Fluorescence of eosin

The λex and λem of Eosin (Eo) were 520 nm and 543, respectively. In Fig. 5, Eo bound to PMCA (PMCA·Eo complex) was assayed in the presence of 80 μM free Ca2+ (E1Ca) and 0.3 μM Eo as described previously by Saffioti et al.27.

Intrinsic fluorescence of PMCA

When the intrinsic fluorescence of PMCA was evaluated, the sample was treated as described above (E2 state). The λex and λem used were 290 nm and 332 nm, respectively.

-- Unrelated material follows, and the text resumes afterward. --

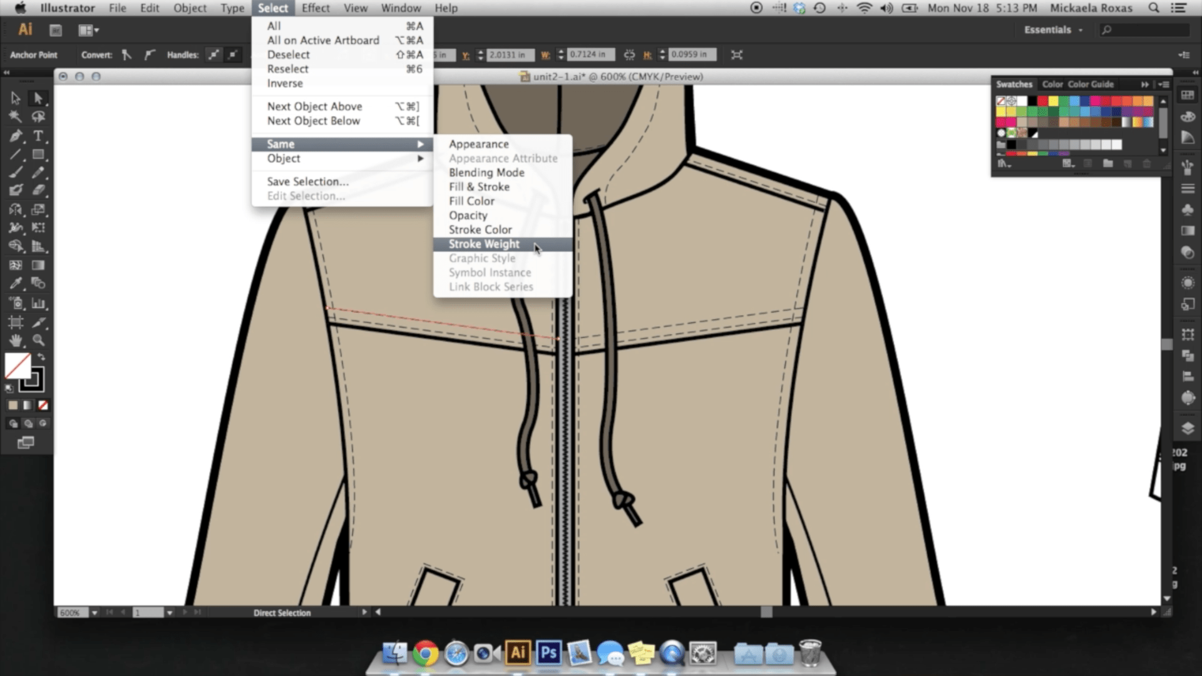The width and height of the screenshot is (1202, 676).
Task: Open the Essentials workspace dropdown
Action: coord(1052,29)
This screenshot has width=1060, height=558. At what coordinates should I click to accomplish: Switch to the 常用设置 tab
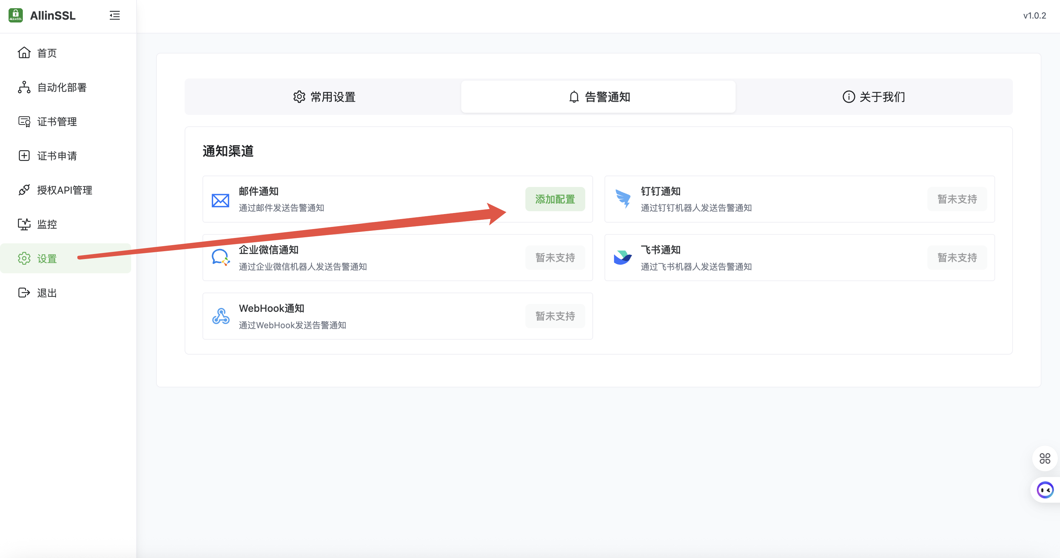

Flexible molecular docking studies

The structure of the plasma membrane calcium pump PMCA1 was retrieved from the Protein Data Bank (PDB) repository, specifically from the cryo-EM structure solved with a resolution of 4.1 Å (PDB ID: 6A69)16. The sequence alignment between PMCA1; PMCA4 and/or SERCA1 was performed with BLAST (https://blast.ncbi.nlm.nih.gov/)37. The structure of the ligand Triaurinecarboxylic Acid (ATA(−)) was generated using Avogadro software38, facilitating molecule editing and visualization. Hydrogens were added based on a pH of 7.4, followed by geometric optimization of the molecule. To construct the structure of the ligand Triaurinecarboxylic Acid coordinated with Magnesium (ATA·Mg), calcium atoms from the structure loaded in the open chemistry database PubChem39 were coordinated and replaced by magnesium atoms. Based on the structure of SERCA in the presence of the ATP analogue AMPPCP (PDB code 1VFP28), the ATP·Mg molecule corresponds to the bidentate conformation, where the Mg2+ ion is coordinated by the β and γ phosphate groups40 and was taken from the PDB I.D: 1XEF41. Molecular docking analysis was performed utilizing AutoDock Vina 1.1.2 software integrated into UCSF Chimera 1.16 (http://www.rbvi.ucsf.edu/chimera)42. The preparation of the system involved the elimination of water molecules, addition of hydrogen atoms at a pH of 7.4, assignment of Gasteiger charges, and the retention of default parameters. Adjustments to Grid Box coordinates and box size were made according to the volume of the binding site, with a maximum of ten resulting conformations specified. We considered “possible conformations” to be those in which the ligand exhibited a binding energy lower than − 7.5 kcal/mol. The type and number of contacts established by each ligand conformation (ATA(−), ATP, or ATA·Mg) with PMCA were determined using the web service Protein Ligand Interaction Profiler (PliP)43. Each proposed conformation was simulated using molecular dynamics with GROMACS44, following standard protocols, to assess the stability of the ligand at the site.

Data analysis and simulated curves

Theoretical equations were fitted to the results by nonlinear regression based on the Gauss–Newton algorithm using commercial programs (Excel and Sigma-Plot for Windows, the latter providing not only the best fitting values of the parameters but also their standard errors). The goodness of fit of a given equation to the experimental results was evaluated by the corrected AIC (Akaike Information Criterion)45 defined as AIC C = N ln(SS/N) + 2P N/(N − P − 1), where N is the number of data, P is the number of parameters plus one, and SS is the sum of weighted square residual errors. In Fig. 6, the value of P was calculated from a two-tailed Student’s test.